**DATA FOR THIS TASK:**
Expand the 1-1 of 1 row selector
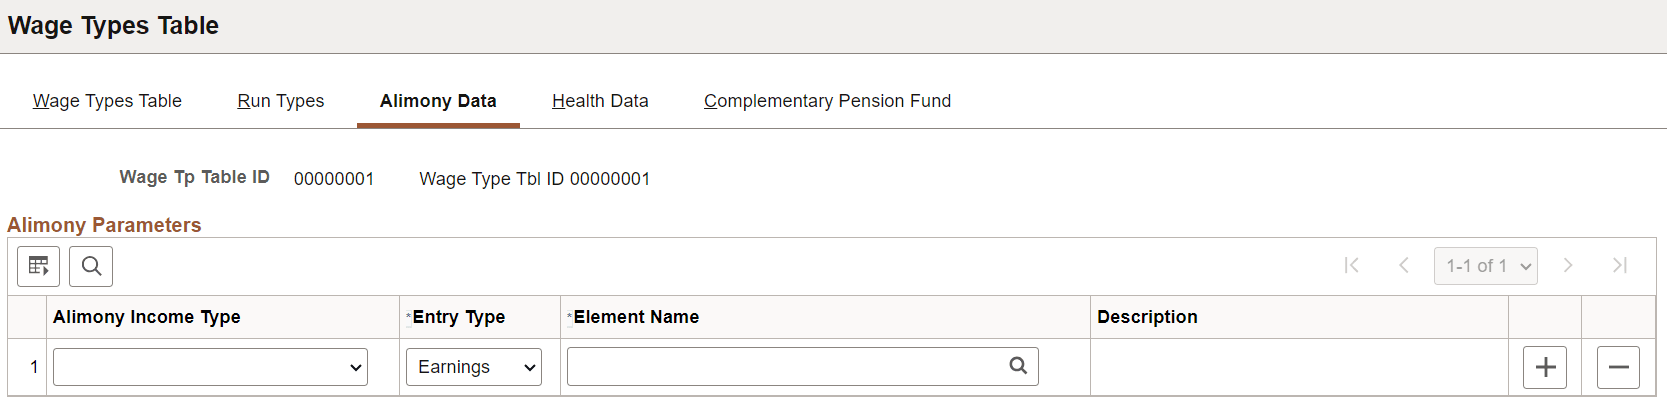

---

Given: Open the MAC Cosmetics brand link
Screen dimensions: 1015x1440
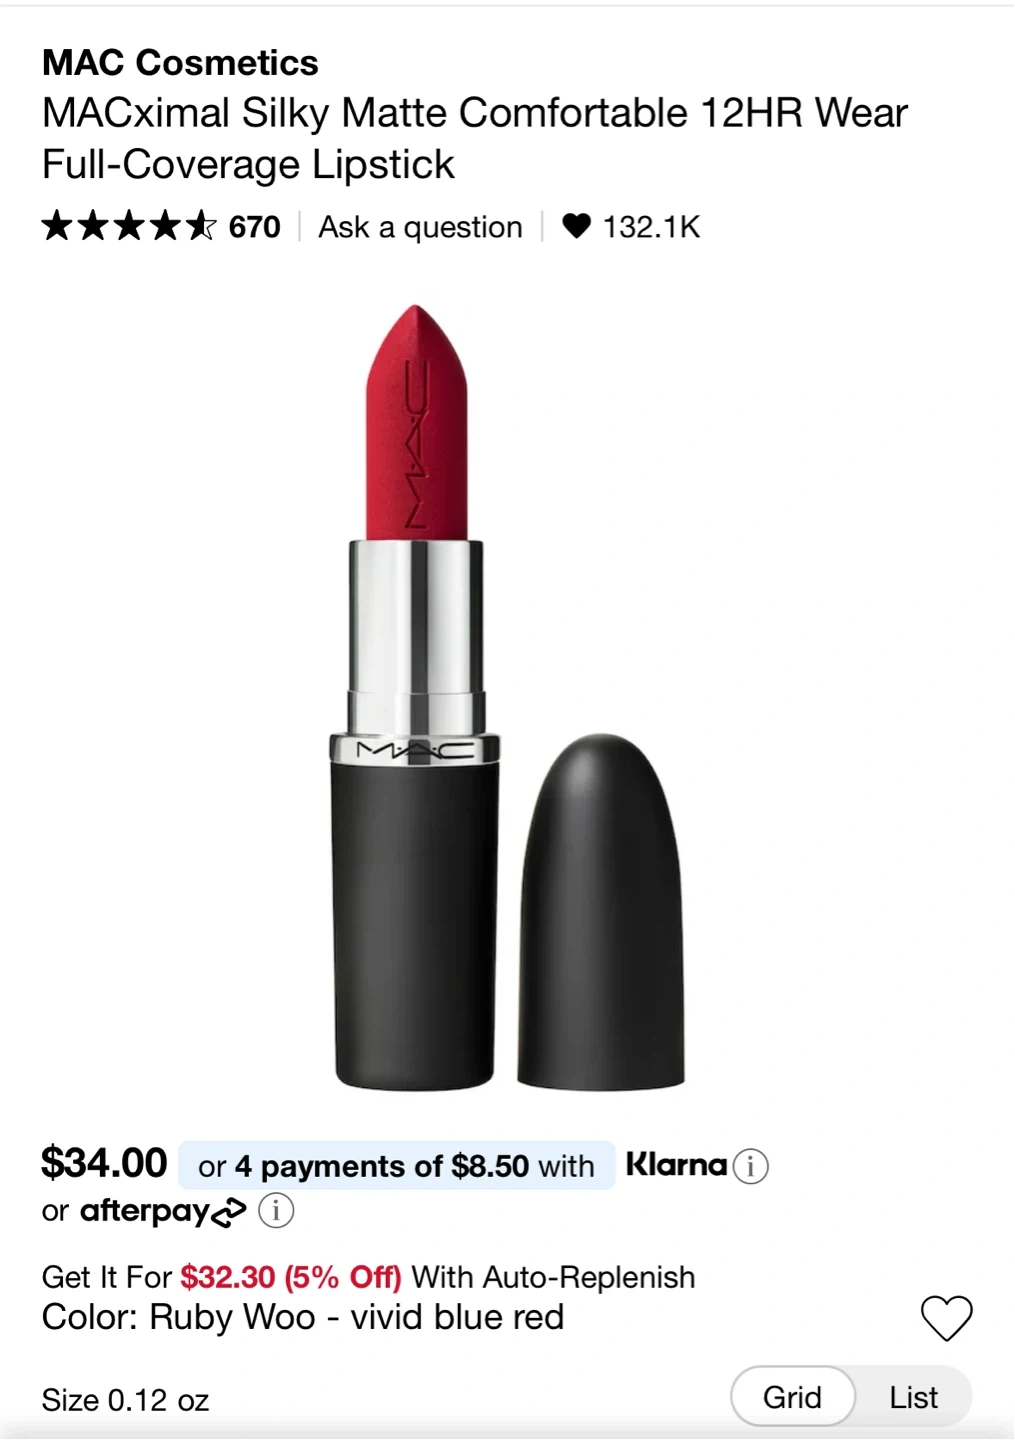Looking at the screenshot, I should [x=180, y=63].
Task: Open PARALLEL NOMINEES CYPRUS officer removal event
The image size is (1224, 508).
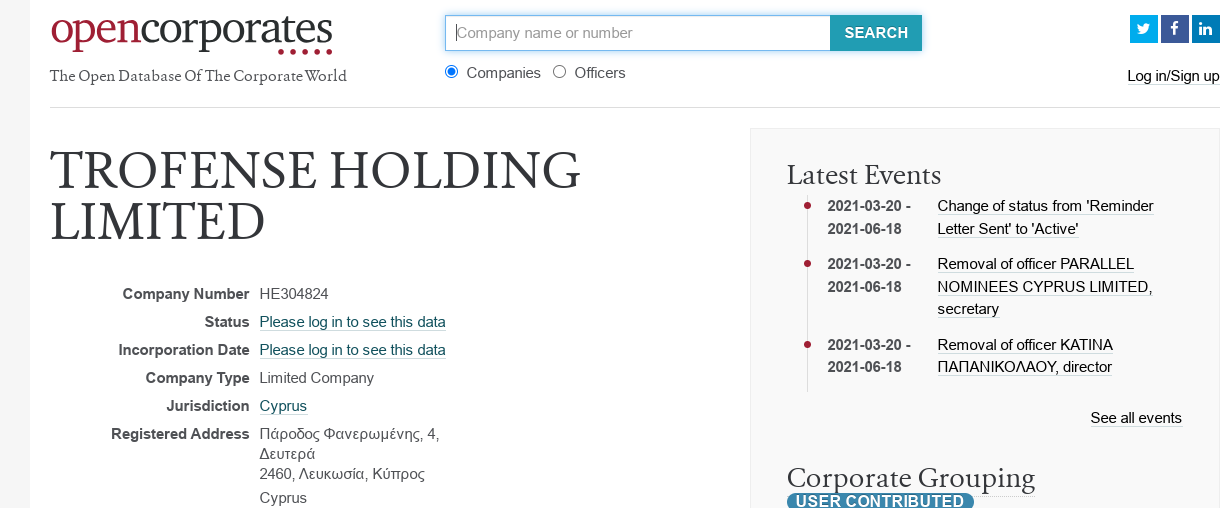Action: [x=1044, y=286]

**TASK PROMPT:**
Copy out each line above that contains the word "Open". Treat uppercase and lowercase as different.

**OUTPUT FOR THIS EXERCISE:**
Given: Open the MAC Cosmetics brand link
Task: Open PARALLEL NOMINEES CYPRUS officer removal event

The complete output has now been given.